GOAL OF THE EXERCISE -
Could you give the stretch of the material from the line containing "You are a computer-use agent. The image" through the end as a numbered list, leaving out any blank lines?

^^^^^^^^^^^^^^^^

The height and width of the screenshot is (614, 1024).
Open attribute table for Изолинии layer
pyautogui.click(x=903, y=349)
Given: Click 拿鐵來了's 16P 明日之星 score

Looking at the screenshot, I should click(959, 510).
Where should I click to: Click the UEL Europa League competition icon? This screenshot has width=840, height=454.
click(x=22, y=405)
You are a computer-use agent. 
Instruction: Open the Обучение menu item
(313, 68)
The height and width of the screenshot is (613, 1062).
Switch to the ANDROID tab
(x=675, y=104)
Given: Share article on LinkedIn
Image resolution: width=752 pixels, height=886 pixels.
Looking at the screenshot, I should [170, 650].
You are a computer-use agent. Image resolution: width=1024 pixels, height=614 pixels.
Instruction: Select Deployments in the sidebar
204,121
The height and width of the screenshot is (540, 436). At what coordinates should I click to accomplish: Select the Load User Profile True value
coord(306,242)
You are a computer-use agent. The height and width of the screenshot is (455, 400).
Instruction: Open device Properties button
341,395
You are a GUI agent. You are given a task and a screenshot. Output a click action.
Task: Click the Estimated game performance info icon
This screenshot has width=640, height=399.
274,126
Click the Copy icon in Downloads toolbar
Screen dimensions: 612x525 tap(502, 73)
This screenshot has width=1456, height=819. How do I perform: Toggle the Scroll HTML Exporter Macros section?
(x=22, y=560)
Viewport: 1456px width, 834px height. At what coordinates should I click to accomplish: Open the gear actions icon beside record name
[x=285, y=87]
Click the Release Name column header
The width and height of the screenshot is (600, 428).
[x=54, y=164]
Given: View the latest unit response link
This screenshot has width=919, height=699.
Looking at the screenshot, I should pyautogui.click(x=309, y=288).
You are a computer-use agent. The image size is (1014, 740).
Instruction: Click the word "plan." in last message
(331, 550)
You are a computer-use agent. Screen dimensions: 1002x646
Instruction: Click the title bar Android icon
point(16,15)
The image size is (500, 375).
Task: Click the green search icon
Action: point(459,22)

^^^^^^^^^^^^^^^^

RIGHT ANSWER -
1. You are a computer-use agent. The image size is (1014, 740).
2. Instruction: Click the word "plan." in last message
3. (331, 550)
4. You are a computer-use agent. Screen dimensions: 1002x646
5. Instruction: Click the title bar Android icon
6. point(16,15)
7. The image size is (500, 375).
8. Task: Click the green search icon
9. Action: point(459,22)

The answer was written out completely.